*What this task involves*: Work out how many lines of the data below hold the string "clock". Answer with that number alone.

Stored items:
<<<<

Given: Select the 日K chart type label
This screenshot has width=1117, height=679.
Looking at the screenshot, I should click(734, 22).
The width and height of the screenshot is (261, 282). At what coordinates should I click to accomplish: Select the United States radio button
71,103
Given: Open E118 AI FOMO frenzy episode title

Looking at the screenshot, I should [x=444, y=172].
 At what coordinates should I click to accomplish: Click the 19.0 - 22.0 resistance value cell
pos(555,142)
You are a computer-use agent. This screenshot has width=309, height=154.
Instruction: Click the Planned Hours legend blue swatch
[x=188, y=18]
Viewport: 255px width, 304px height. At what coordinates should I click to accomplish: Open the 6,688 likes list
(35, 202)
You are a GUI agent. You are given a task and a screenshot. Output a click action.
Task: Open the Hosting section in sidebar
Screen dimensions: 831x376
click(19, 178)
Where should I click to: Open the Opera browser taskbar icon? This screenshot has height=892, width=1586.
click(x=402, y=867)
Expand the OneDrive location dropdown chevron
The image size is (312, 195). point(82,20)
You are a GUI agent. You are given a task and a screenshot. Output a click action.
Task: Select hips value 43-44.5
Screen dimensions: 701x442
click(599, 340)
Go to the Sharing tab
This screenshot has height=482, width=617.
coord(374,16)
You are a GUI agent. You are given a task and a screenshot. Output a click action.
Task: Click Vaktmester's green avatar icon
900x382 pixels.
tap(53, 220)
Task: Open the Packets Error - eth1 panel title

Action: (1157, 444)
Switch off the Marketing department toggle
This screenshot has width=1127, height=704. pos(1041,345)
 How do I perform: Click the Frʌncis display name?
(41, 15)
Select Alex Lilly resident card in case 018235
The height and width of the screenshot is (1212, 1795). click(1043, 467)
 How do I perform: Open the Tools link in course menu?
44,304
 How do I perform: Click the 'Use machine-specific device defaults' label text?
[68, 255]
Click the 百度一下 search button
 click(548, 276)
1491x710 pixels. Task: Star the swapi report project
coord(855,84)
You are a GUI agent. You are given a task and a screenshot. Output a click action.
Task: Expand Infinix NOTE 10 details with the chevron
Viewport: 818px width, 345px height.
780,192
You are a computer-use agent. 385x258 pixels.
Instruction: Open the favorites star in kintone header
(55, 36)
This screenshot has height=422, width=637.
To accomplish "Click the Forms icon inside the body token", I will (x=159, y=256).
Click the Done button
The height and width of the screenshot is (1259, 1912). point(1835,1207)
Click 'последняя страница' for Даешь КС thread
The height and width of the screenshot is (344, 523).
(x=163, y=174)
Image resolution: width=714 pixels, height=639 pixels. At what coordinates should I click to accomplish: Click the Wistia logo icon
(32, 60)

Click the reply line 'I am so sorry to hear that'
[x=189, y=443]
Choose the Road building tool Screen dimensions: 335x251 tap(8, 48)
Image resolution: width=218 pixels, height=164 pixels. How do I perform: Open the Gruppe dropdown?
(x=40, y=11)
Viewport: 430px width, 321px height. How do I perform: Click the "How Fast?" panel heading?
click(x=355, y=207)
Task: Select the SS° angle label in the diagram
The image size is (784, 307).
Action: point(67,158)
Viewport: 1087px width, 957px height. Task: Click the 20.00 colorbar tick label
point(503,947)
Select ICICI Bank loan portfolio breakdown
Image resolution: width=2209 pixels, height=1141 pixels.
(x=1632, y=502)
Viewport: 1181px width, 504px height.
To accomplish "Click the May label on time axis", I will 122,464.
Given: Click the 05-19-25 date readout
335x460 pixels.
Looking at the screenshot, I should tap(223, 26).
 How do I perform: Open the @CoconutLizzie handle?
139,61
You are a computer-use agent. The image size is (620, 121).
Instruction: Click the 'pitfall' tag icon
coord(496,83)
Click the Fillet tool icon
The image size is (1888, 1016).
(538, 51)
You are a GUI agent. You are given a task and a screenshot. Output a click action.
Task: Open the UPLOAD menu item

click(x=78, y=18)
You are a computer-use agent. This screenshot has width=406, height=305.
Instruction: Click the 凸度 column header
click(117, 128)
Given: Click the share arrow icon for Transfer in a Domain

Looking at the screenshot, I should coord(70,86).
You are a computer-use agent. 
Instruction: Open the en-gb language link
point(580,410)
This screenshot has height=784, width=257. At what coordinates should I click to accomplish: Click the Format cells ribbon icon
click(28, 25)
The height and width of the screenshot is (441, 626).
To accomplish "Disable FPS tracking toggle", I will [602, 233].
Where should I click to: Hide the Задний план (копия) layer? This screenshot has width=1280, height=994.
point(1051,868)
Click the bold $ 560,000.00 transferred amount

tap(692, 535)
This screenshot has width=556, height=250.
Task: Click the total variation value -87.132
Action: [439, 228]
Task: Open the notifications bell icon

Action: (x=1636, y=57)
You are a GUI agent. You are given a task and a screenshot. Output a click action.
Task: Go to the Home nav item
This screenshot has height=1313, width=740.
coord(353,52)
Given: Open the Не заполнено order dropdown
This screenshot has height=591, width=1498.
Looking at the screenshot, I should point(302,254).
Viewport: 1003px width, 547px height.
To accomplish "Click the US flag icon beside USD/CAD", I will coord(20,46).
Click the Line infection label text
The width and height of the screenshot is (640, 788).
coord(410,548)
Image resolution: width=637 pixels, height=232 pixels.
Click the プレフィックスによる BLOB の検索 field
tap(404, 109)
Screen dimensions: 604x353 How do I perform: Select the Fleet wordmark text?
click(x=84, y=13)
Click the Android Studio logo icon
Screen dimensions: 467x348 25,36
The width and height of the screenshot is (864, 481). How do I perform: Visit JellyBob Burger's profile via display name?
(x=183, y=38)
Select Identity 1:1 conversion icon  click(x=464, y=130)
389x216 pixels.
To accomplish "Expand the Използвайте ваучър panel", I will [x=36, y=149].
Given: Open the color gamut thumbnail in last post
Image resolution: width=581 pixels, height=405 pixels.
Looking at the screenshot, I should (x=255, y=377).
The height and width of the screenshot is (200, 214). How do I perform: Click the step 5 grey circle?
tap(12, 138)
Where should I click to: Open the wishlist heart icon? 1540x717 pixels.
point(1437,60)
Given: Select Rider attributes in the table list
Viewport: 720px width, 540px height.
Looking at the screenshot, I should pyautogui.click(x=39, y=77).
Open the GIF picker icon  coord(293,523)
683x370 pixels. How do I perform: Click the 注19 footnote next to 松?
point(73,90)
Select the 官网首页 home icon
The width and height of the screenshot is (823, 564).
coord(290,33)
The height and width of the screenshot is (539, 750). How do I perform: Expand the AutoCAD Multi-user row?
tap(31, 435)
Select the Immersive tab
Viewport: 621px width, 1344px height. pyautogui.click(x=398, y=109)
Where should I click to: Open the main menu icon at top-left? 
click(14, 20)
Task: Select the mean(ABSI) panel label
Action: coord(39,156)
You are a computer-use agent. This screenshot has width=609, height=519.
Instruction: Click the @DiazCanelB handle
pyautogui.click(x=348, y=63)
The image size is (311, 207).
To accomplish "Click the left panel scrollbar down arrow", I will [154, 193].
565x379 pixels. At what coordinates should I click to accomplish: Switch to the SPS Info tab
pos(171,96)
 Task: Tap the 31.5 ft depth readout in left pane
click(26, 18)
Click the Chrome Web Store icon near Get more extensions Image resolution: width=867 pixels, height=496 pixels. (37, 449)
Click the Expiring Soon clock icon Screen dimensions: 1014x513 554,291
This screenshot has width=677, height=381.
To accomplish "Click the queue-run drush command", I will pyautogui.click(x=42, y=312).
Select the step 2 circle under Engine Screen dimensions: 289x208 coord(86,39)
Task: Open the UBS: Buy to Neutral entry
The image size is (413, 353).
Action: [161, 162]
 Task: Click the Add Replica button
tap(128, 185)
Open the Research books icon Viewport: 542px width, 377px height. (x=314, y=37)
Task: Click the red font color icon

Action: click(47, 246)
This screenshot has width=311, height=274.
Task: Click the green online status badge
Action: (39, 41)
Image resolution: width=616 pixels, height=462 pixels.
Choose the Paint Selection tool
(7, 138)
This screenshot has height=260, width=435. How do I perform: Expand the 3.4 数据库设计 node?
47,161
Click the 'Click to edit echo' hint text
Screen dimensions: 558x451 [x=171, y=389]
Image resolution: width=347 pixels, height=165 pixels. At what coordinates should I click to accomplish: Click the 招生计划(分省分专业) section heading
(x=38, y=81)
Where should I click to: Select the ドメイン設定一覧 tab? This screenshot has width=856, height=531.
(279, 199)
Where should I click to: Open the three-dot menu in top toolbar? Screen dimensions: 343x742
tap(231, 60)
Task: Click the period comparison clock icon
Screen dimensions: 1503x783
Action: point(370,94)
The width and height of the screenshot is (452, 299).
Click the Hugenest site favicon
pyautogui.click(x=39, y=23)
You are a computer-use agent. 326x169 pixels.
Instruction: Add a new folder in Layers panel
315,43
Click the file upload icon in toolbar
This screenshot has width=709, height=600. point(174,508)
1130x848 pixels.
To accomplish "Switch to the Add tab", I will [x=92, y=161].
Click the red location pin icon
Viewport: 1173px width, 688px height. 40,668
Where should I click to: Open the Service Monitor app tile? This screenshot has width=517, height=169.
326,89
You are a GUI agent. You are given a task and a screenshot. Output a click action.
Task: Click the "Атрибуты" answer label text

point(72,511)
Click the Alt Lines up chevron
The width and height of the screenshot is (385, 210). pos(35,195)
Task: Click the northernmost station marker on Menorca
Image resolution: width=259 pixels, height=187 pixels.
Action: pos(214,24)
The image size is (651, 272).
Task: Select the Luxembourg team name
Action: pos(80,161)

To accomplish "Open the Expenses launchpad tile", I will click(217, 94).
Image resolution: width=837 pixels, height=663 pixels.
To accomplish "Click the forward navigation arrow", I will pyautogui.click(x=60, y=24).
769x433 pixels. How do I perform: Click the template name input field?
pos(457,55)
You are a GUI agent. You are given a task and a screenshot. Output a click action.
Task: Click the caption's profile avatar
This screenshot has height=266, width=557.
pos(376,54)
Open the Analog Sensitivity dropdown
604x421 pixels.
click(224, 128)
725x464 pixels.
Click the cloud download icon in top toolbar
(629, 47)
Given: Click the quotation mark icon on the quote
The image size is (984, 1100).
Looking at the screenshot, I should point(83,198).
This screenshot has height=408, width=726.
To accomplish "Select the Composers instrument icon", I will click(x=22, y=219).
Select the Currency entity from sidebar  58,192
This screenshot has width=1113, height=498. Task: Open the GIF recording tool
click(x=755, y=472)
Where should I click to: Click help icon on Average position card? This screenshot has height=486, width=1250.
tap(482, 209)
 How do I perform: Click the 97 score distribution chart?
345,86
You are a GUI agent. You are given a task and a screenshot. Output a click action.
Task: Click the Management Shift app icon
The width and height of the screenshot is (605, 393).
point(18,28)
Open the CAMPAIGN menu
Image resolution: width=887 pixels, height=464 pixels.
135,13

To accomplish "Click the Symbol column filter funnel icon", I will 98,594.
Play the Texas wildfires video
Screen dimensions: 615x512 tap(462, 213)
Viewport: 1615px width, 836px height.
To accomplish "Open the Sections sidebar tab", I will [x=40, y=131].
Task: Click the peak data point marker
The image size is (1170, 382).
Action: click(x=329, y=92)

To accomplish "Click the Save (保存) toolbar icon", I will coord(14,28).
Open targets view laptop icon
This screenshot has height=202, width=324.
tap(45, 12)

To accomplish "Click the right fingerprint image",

>>>>

*Expected output*: 2